My NAMD CUDA expirience thus far GTX 260 192sp

Hello all,

I am really hoping to sell my boss on the idea of CUDA. I have a ridiculously stubborn Research Adviser that would rather spend thousands on racks of old dual socket Barcelona U2 than take a chance on CUDA (even outside of our cluster :shrug:)

So I decided to venture a bit on my own. I was fortunate enough to attend a ‘Many Cores’ Seminar at the Ohio Supercomputer center last year and my cuda programming is slowing developing, but the only place my boss would care to see improvement is on our NAMD bio system jobs.

My desktop rig is not that hot for crunching numbers. I would prefer some more cores (maybe I’ll toss in a q9650 :shrug:)

E8600 @ 3.96Ghz (this is a dual core wolfdale with 6mb of l2)

GTX 260 (192sp cards) @ stock 576mhz core

CentOS 5.5

So I tossed on NAMD 2.7 as well as the NAMD 2.7 CUDA version and am running two separate systems.

System 1: Water box (50 x 50 x 50) in which I am growing a micelle from Perfluorooctanoate. The system is neutralized with sodium. Please ignore the periodic boundary caused flip flopping. The box is too small for this one, but it was a nice test npt simulation. (This was my undergrad senior project, I just graduated :) )

Here I am just representing the surfactant resi’s

It’s fun to watch them ‘bud’ from the water voids in the .dcd’s

System 2: I have a lipid bilayer than I am playing with. This system has many more atoms, so I was hoping to see some better CUDA benefits to show the boss.

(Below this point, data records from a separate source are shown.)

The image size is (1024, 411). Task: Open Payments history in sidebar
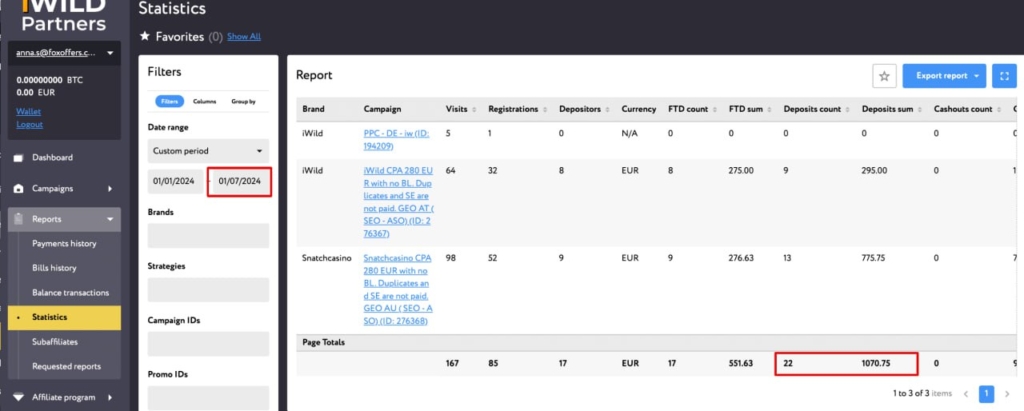(64, 244)
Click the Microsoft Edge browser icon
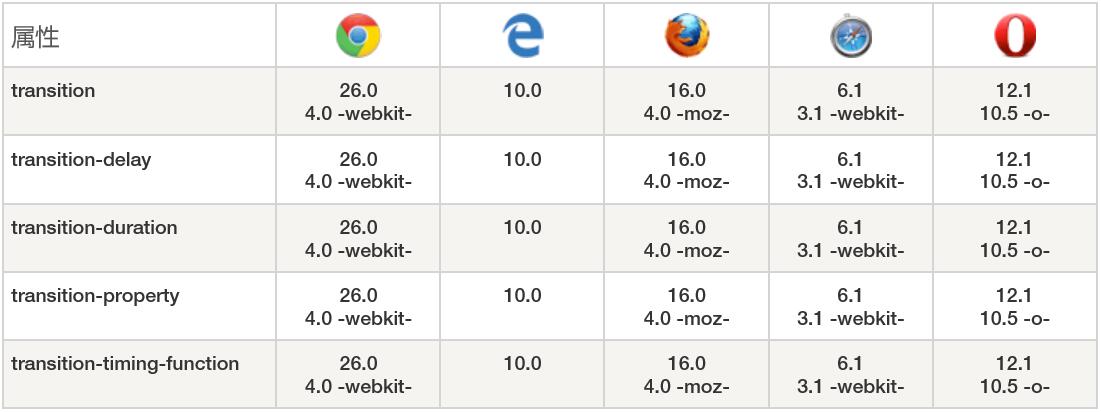Screen dimensions: 1101x412 (x=522, y=36)
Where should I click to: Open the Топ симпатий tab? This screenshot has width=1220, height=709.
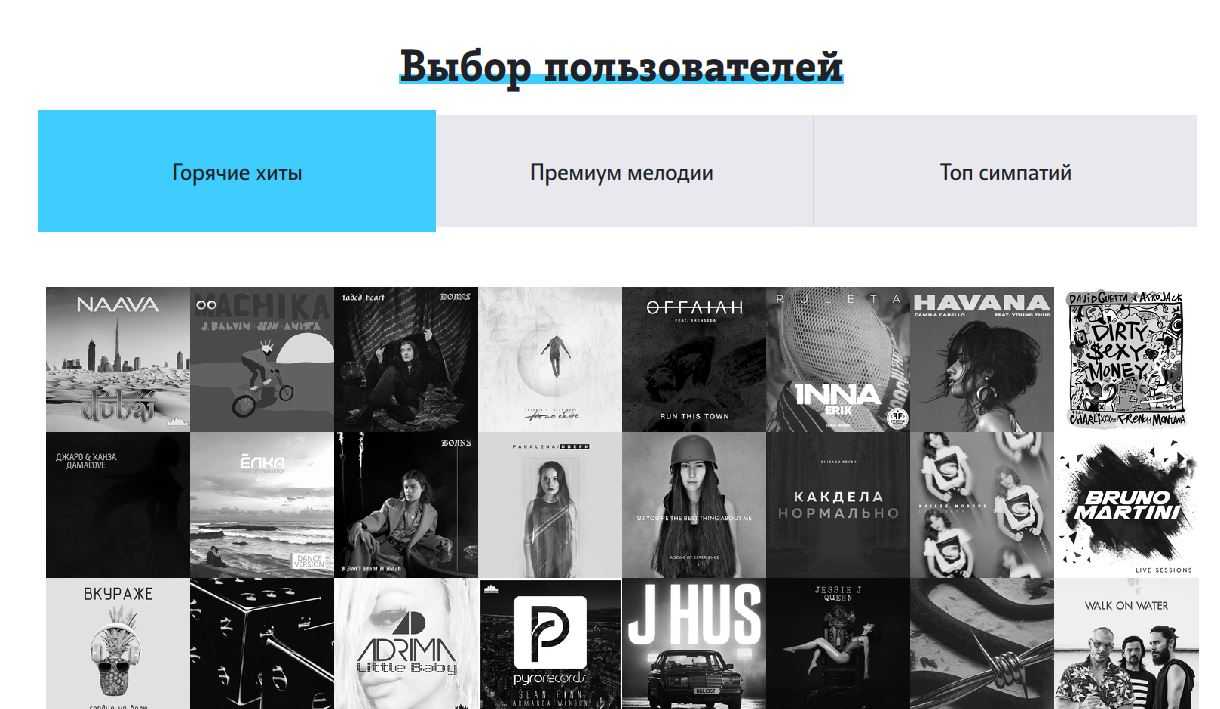(1005, 171)
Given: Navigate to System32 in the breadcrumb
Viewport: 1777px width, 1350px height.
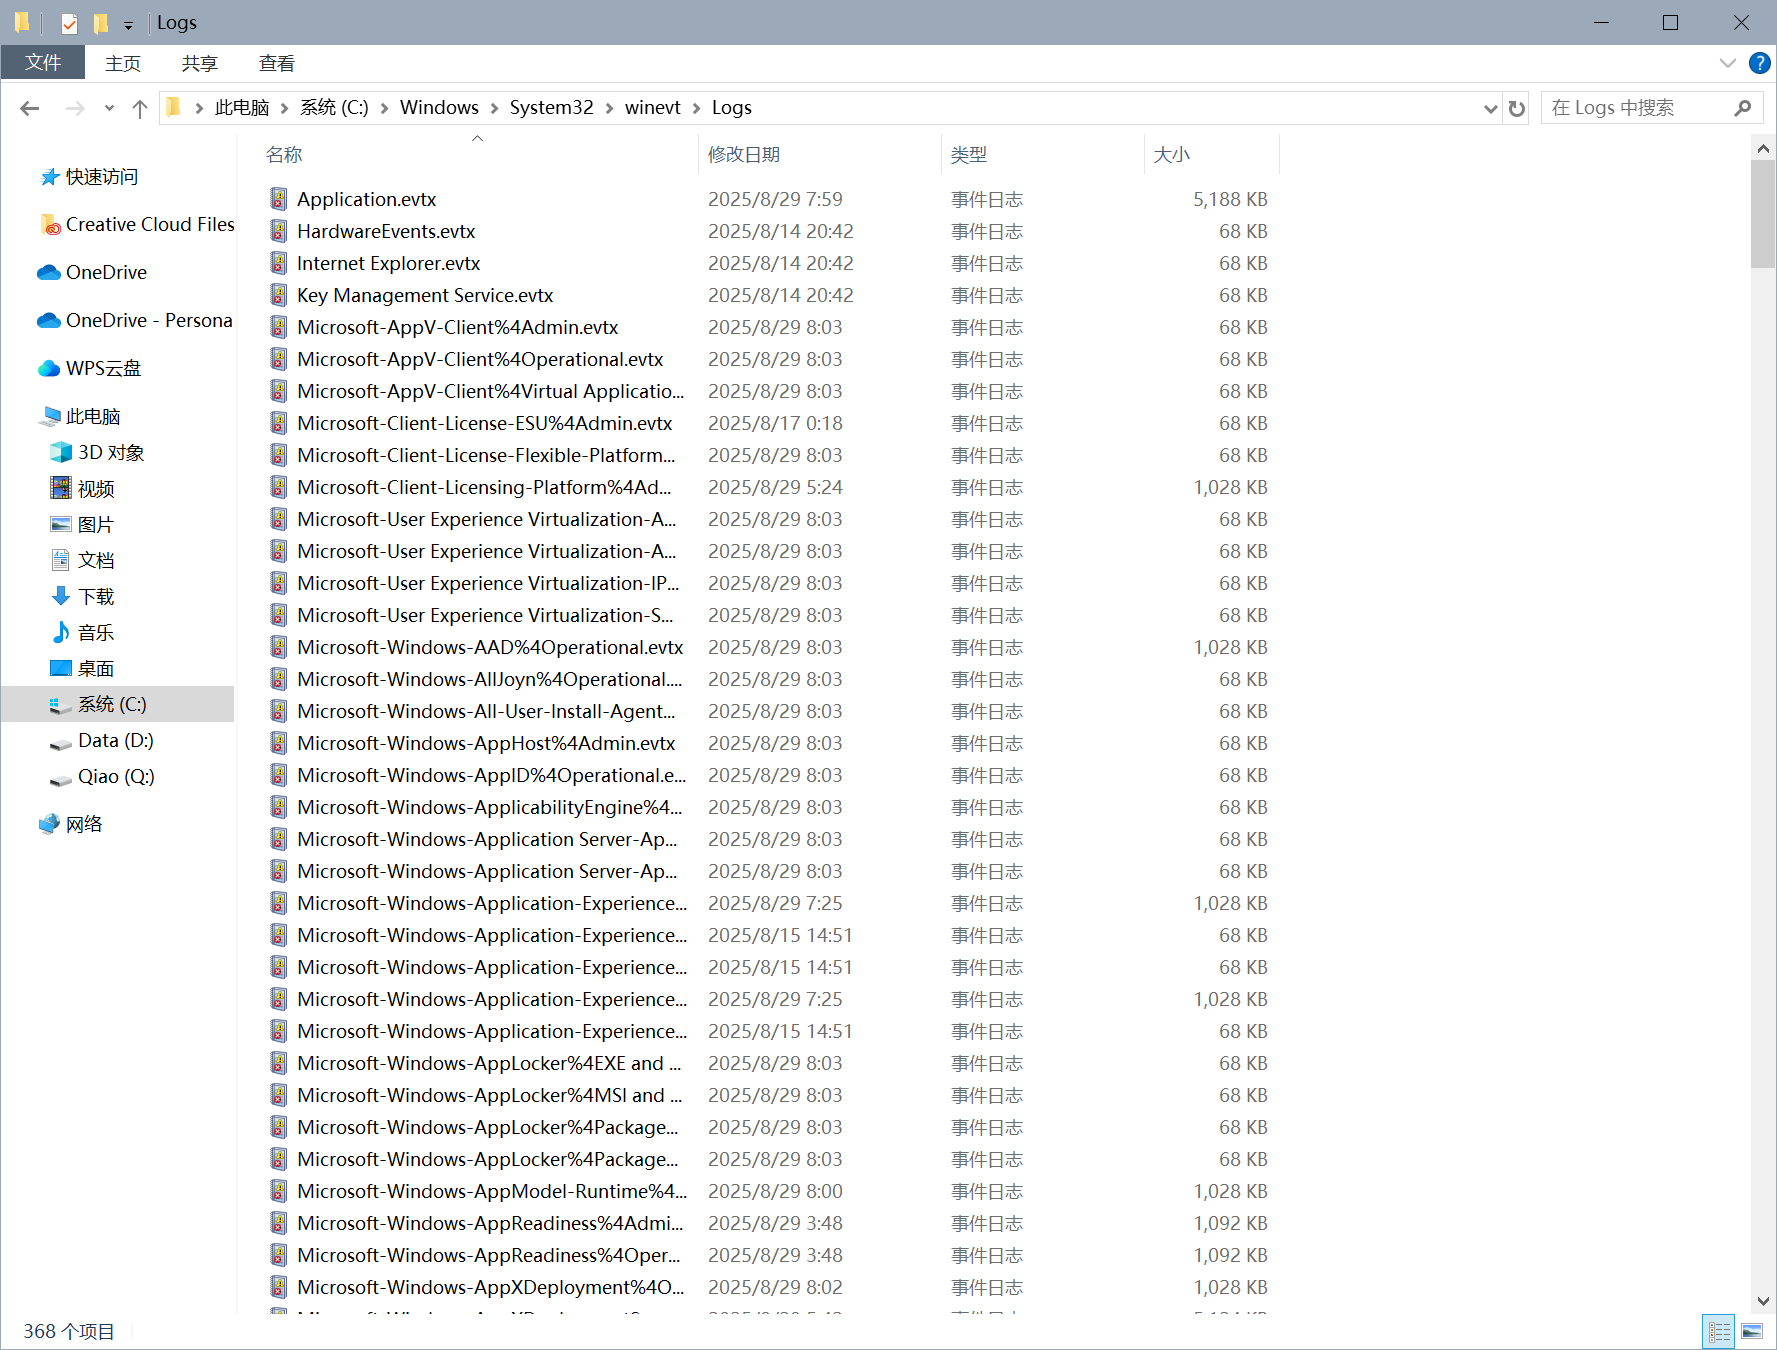Looking at the screenshot, I should point(551,108).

My WallTimes were cut in HALF for my micelle system. Considering all of the bonded interactions are still only taking place on my dual core (albeit @ 3.9Ghz) I was very happy to see this. I am still waiting for my cpu only run of system 2. Extrapolating from past data, it looks like it may be about a 130% speed up.

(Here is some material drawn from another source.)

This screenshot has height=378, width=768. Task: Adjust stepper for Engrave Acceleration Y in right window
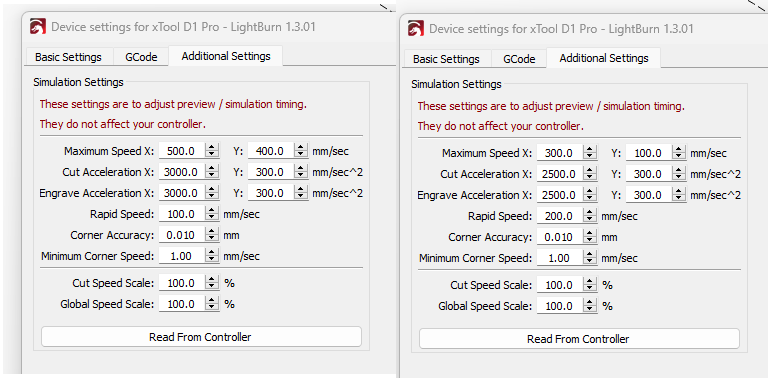click(x=679, y=195)
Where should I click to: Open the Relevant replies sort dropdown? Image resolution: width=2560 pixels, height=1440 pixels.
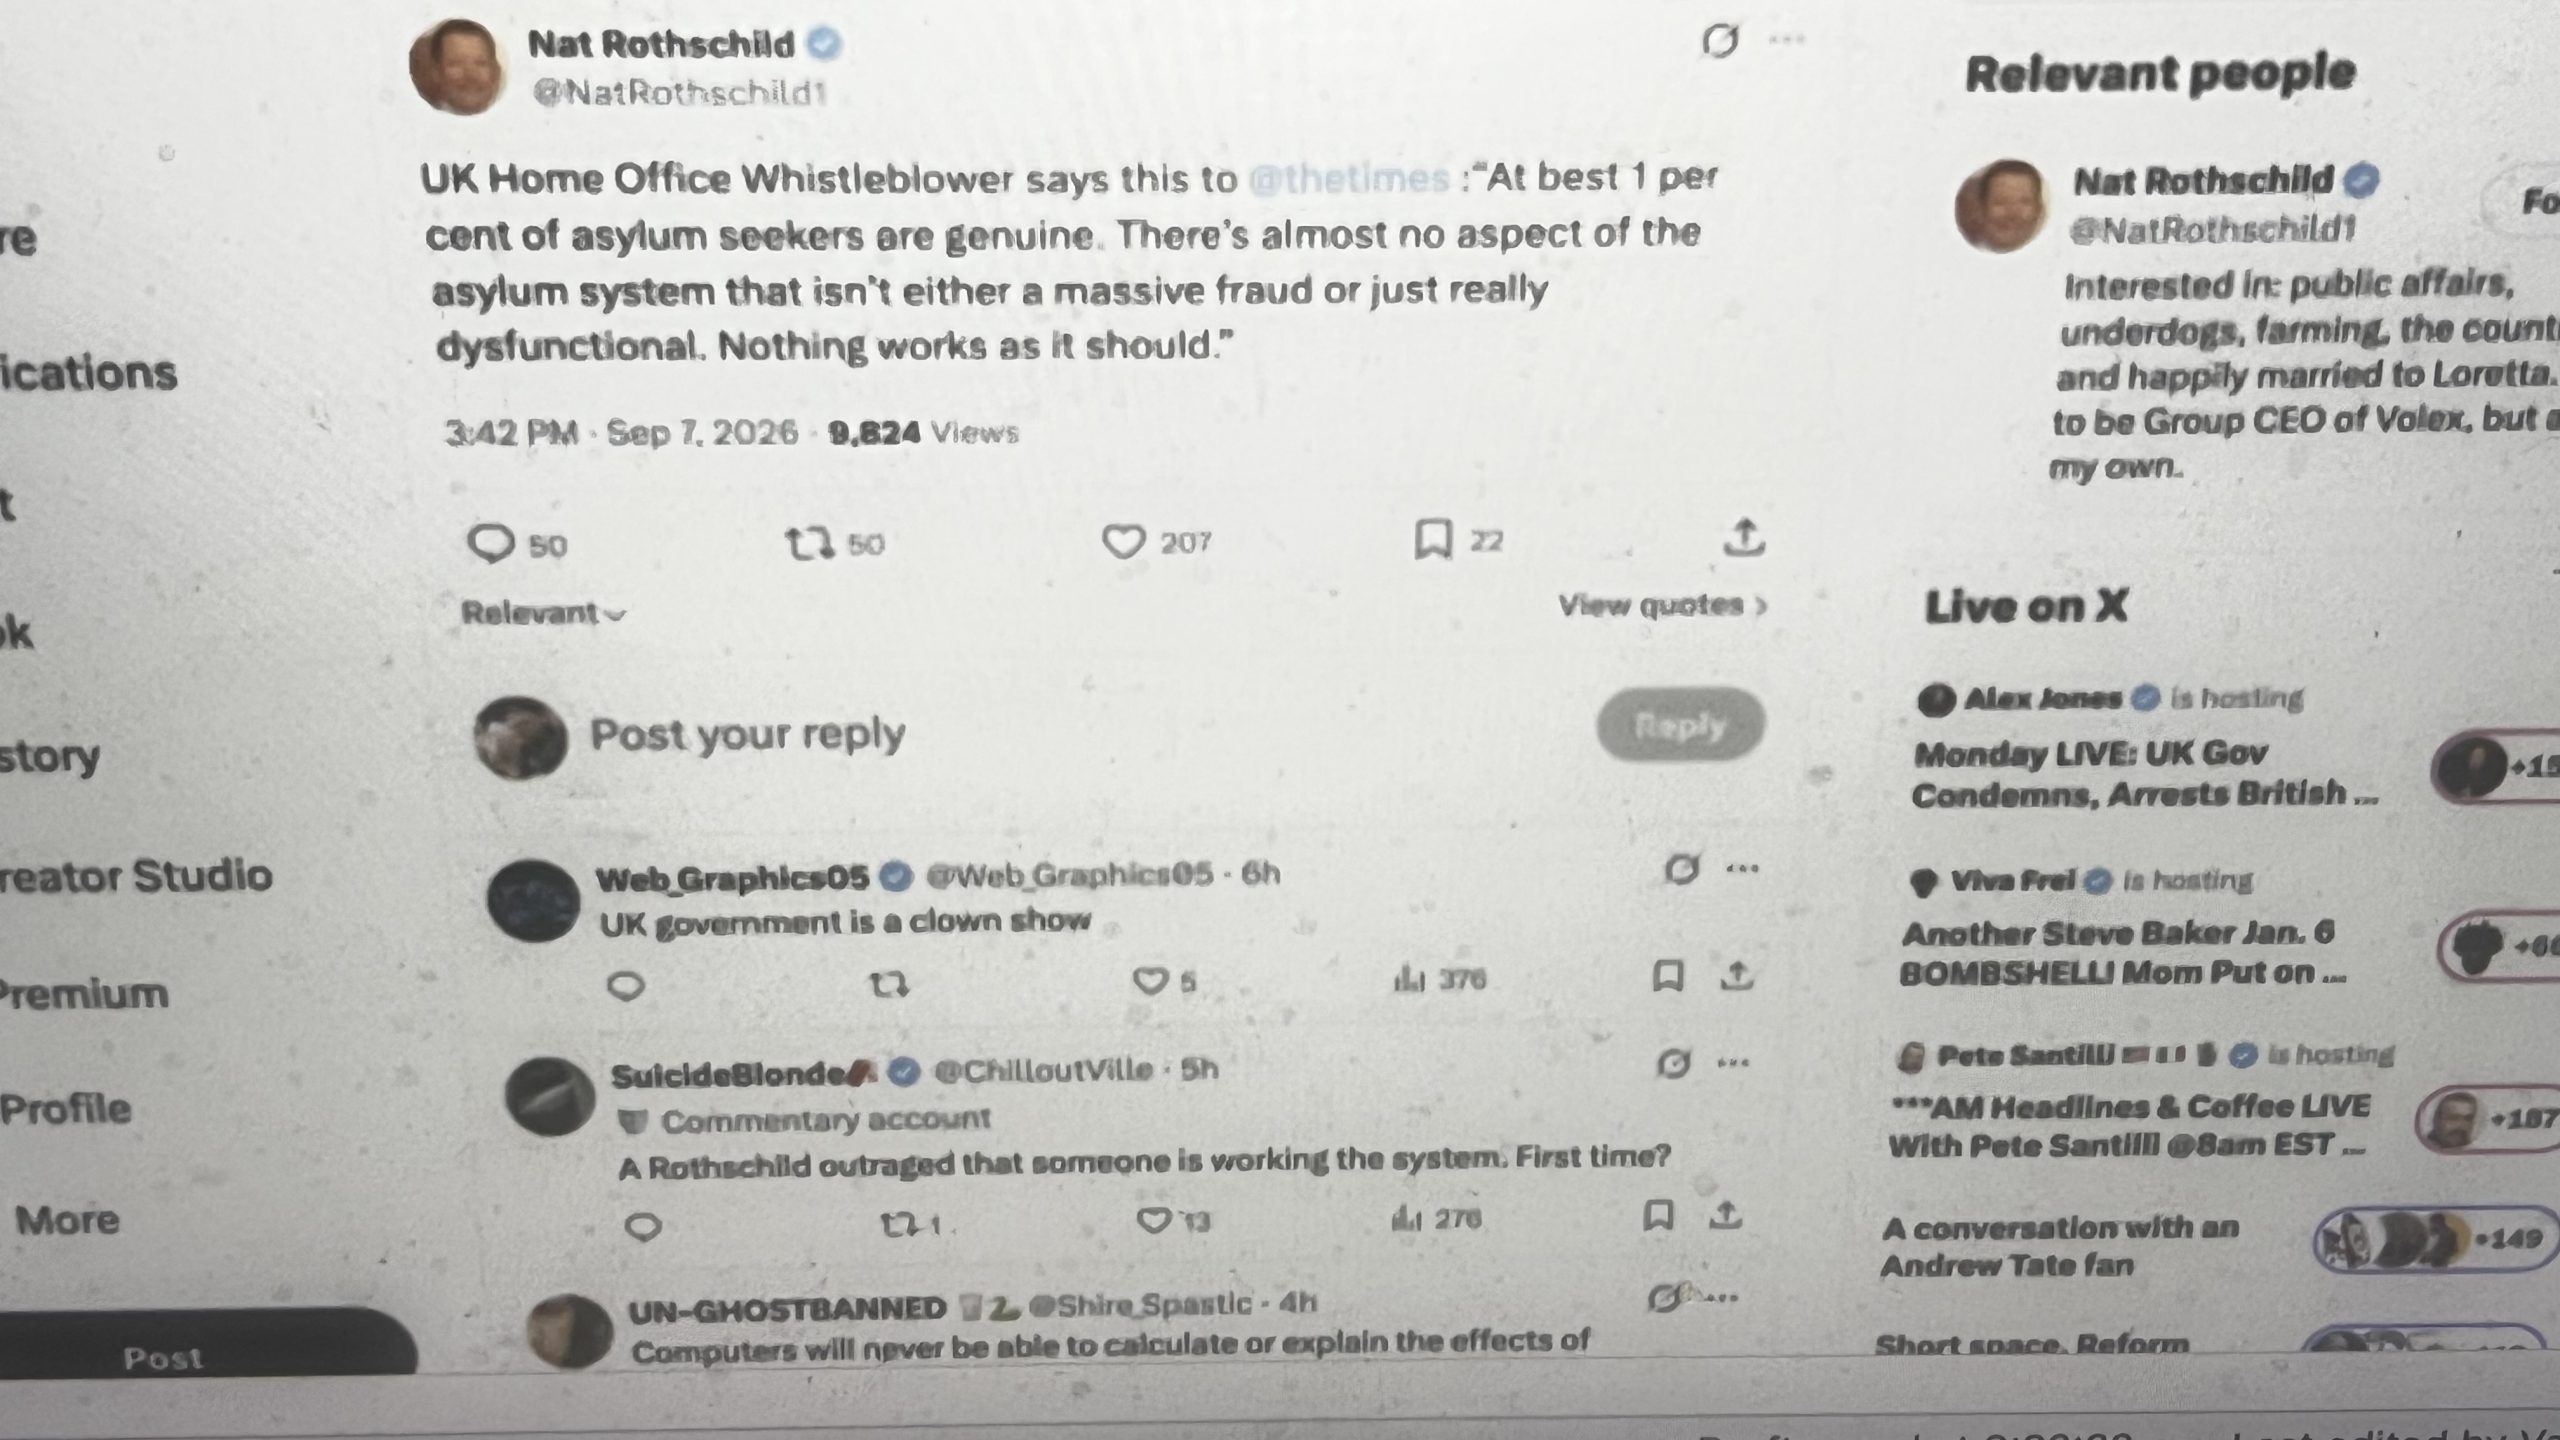click(x=543, y=613)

Conclusions/Remarks: I am really trying to sell my boss on the idea of putting GTX470’s in a couple of the cluster machines or some of the desktops for submitting these type of jobs too. And I was hoping to get some ammunition from you guys. Is there anything obvious that I am missing?

I noticed that only one of my two GTX260’s is being used for the non-bonded calculations and it barely heats up at all. Is there any way I can unload more work on the GPU?

PS. I submit with the following command lines:

I cannot seem to find any options that would allow me to tweak how my card is being used here. I have grown to hate the NAMD manuals…

Thank you for your time,


I’d be happy to run a NAMD benchmark on my GTX 470 at work if you can give me instructions on what to type. (Use small words: I’m a particle physicist, so I don’t know what molecules are. :) )

Edit: Also, does NAMD make efficient use of multiple GPUs? The system with the GTX 470 also has three GTX 295 cards in it (7 GPUs!), so if you want a massively multi-GPU measurement, I can do that too.

NAMD certainly makes use of multiple GPUs.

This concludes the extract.